O ideal romântico prega que amor é essa coisa mágica, espontânea e imprevisível, que geralmente acontece ente um casal.

Estamos mergulhados nessa cultura, alimentados por novelas, Hollywood, família, padrão social.

Mas amor não é só o sentimento que une pombinhos.

Estive lendo Roman Krznaric, e ele me convenceu, tudo isso é coisa nova nessa tal de humanidade.

Se a gente parar pra olhar, sem medo de sentimentalismo, amor é um conceito que guarda muitos significados.

Entender um pouquinho sobre as diferentes faces do sentimento que "arde sem se ver" pode nos conectar, nos impulsionar, nos realizar, para além do amor romântico - que é delicioso, também.

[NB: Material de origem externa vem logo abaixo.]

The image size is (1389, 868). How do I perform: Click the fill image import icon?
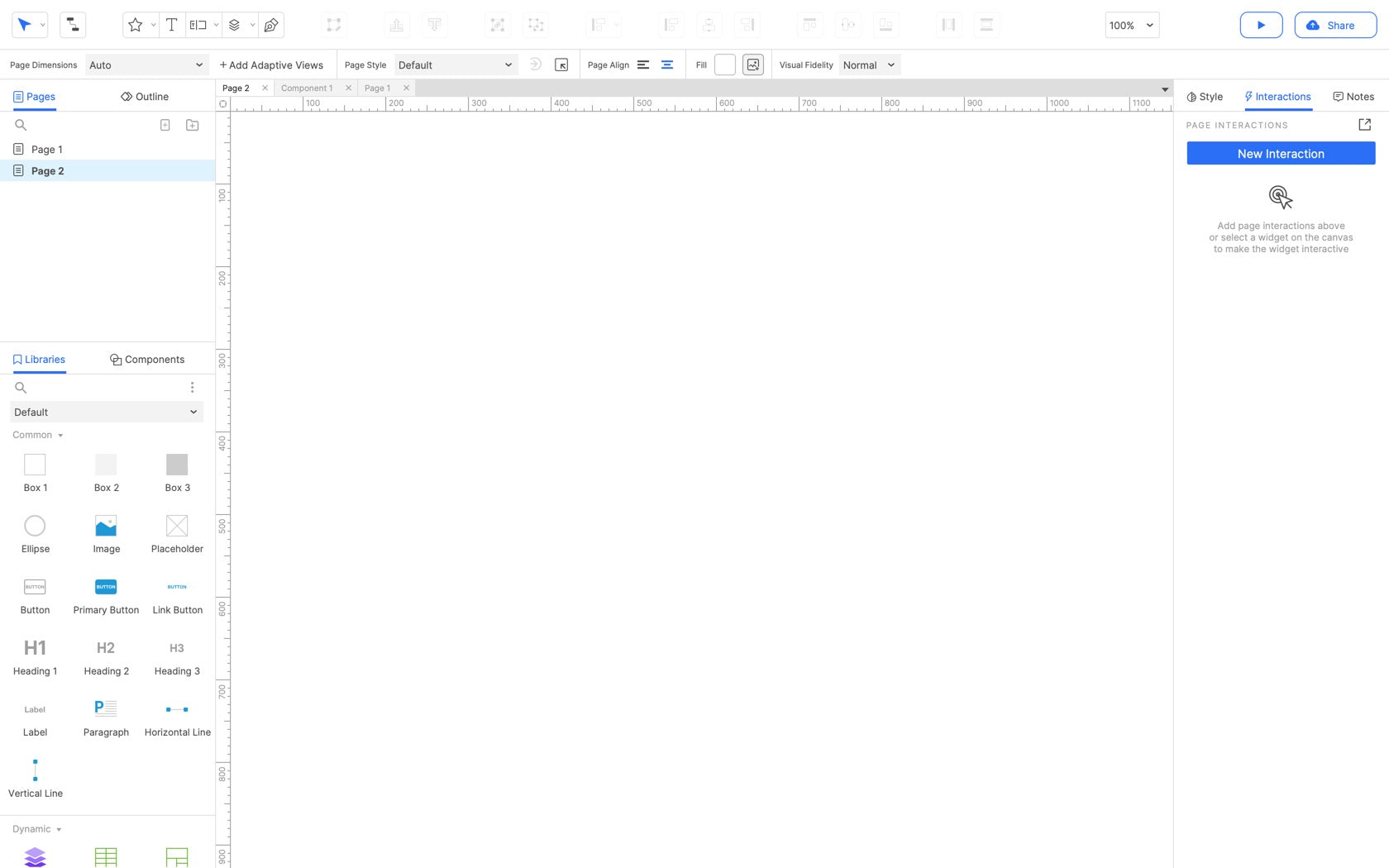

Na Grécia Antiga, existiam pelo menos seis palavras para descrever o que, hoje, encaixotamos em uma só, "amor”.

A grosso modo, em “Sobre a arte de viver: Lições da história para uma vida melhor” pesquei:

Eros - paixão, desejo sexual, tem a ver com relacionamentos amorosos românticos.

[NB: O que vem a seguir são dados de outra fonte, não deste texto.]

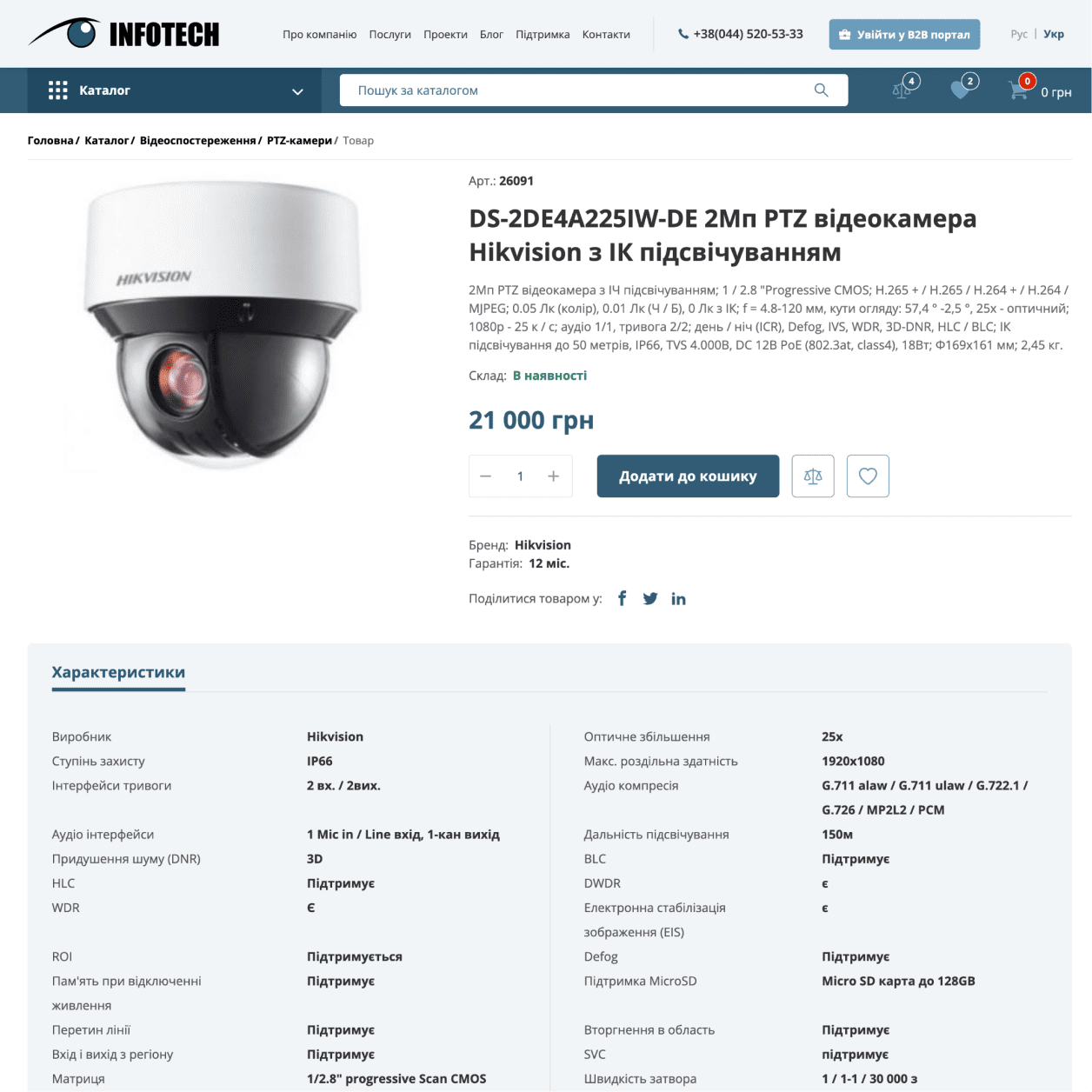
Task: Switch language to Рус
Action: [x=1019, y=34]
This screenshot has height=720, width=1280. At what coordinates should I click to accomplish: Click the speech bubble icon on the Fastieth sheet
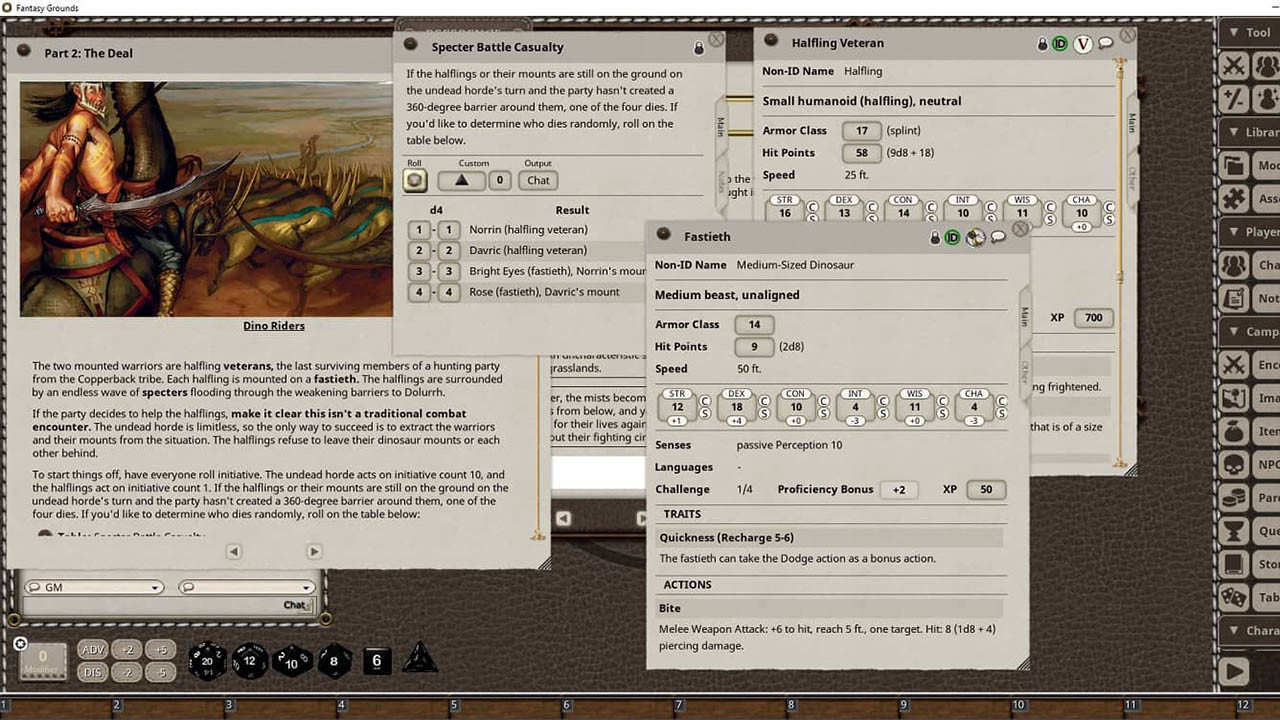[x=996, y=237]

Philia - algo como amizade, cumplicidade desapaixonada.

Ludus - aquela proximidade brincalhona entre crianças ou amantes.

Pragma - amor maduro, com profunda compreensão entre casais de muitos anos.

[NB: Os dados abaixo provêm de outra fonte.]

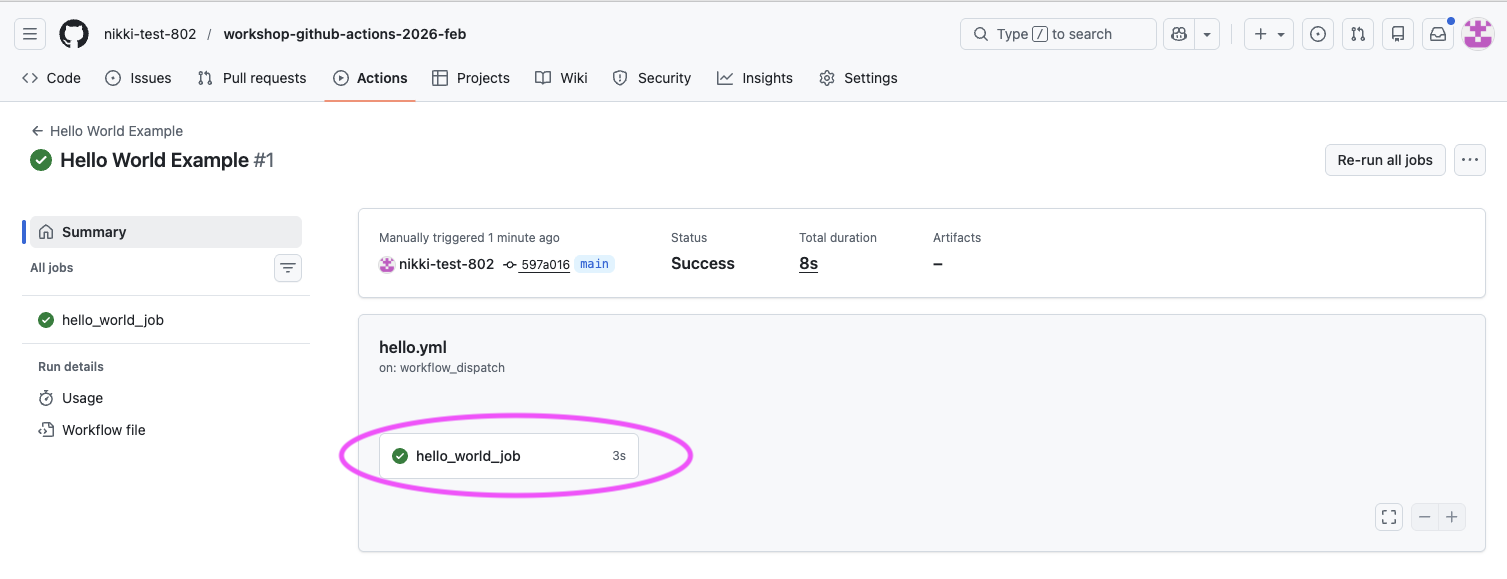
Task: Open the jobs filter icon beside All jobs
Action: (x=288, y=267)
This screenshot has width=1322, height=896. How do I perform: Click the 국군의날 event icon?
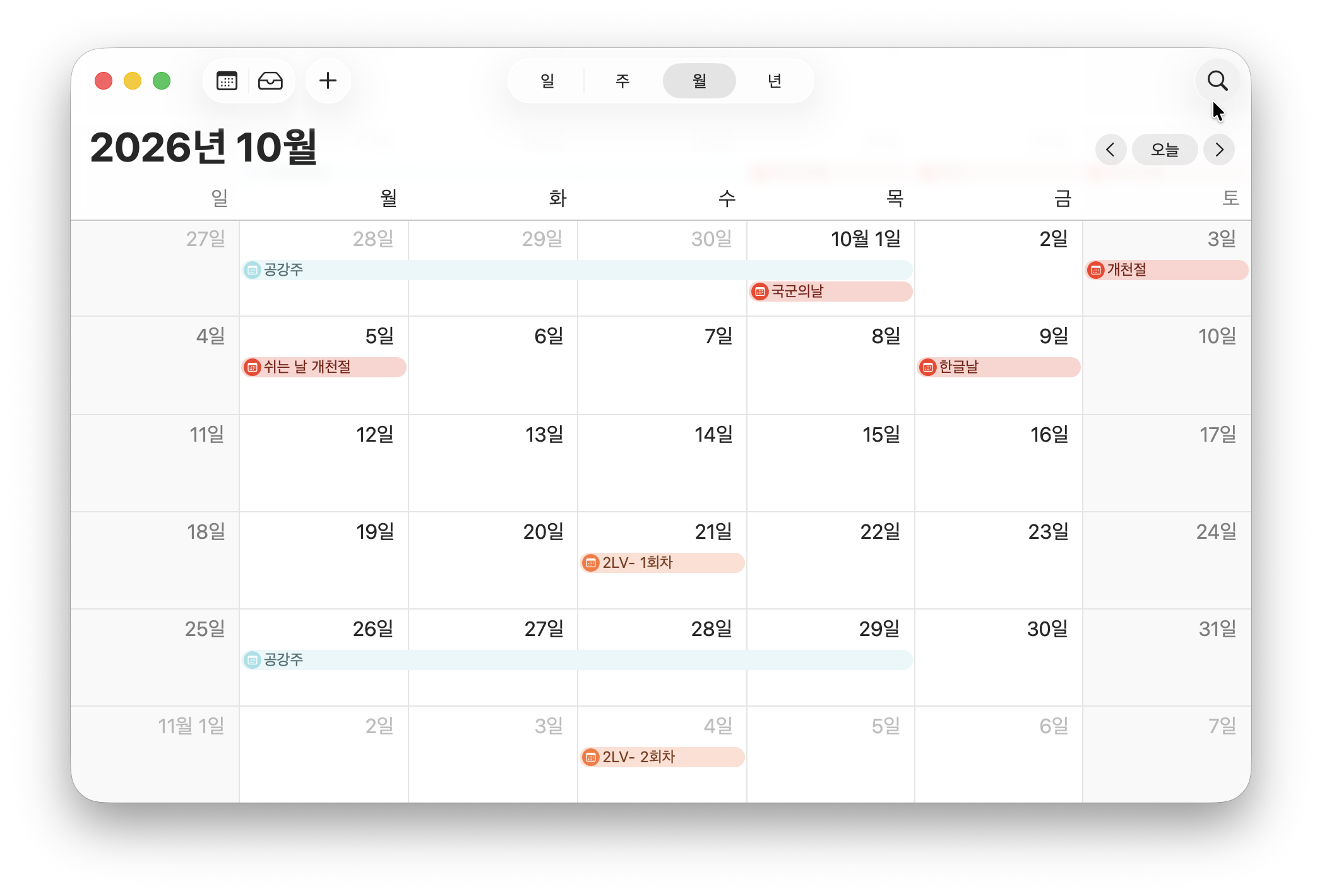[760, 292]
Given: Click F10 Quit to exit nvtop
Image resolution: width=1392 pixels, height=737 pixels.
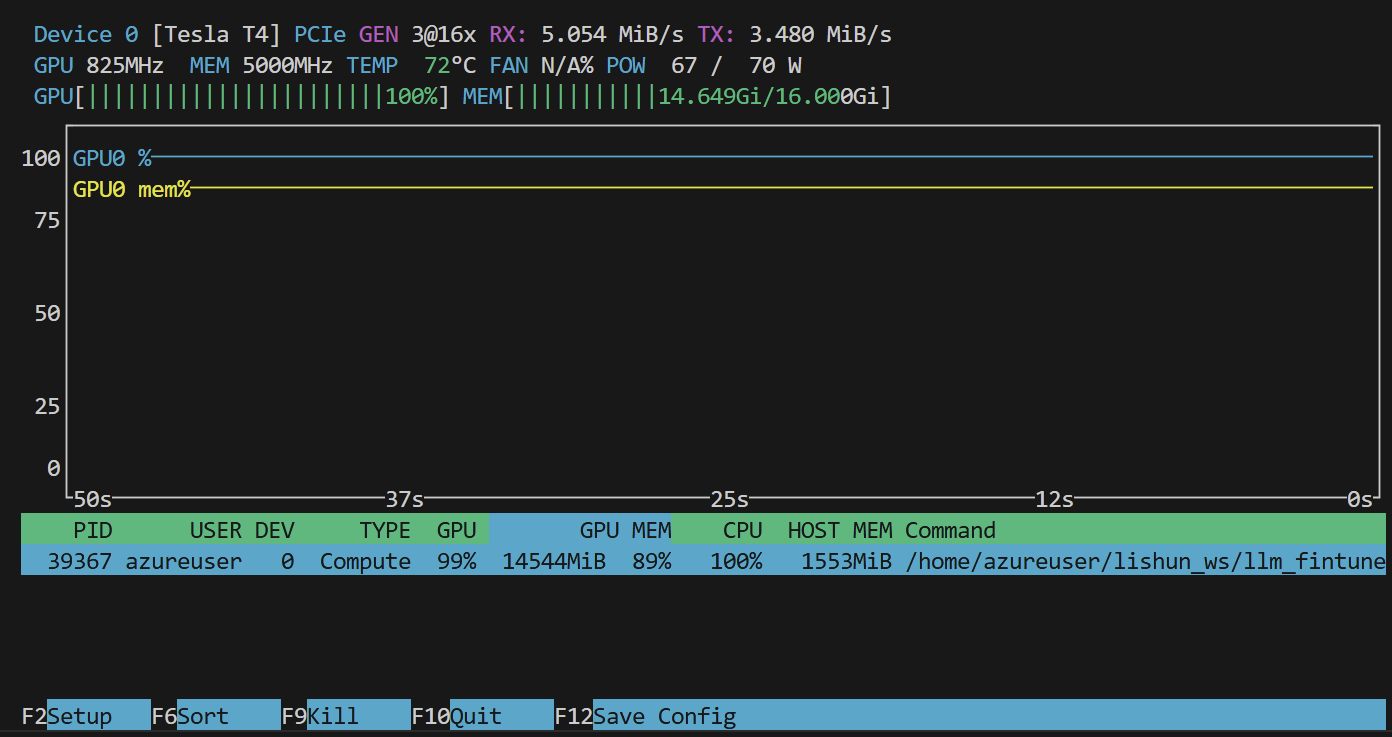Looking at the screenshot, I should [x=476, y=716].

Agape - amor altruísta, incondicional, a todos os seres e sem exclusividade.

Philautia - amor próprio, talvez algo como auto estima.

Pra qualquer situação, dizemos “com amor, Fulano”, “eu te amo”, “que amor!”, “o amor da minha vida”, “faça o que você ama”, “amei!”. A mesma palavra, diferentes contextos e significados.

Quando muita ideia usa uma palavra só, não podia dar outra coisa que não fosse expectativa e confusão.

Depositar em uma pessoa só, em um trabalho só, em uma projeção de si, em um único desejo toda nossa necessidade de amor torna improvável nossa sensação de realização.

Porque precisamos de eros, mas também de philia, ludus, pragma, agape e philautia. Não dá pra escolher entre um ou outro.

Quanto do nosso tempo e energia dedicamos a cada um dos tipos de amores? Como podemos, intencionalmente, cultivar e criar espaços em nossas vidas para vivermos com amor(es)?

Essas são perguntas que deixo pra gente sentir, processar, experimentar. Porque sinto que esta é uma jornada pra viver a vida toda.


PS.: Me desculpe pelo atraso neste post. Tive uns contra-tempos familiares (movido pela philia), mas já está tudo bem. Com amor, Larusso.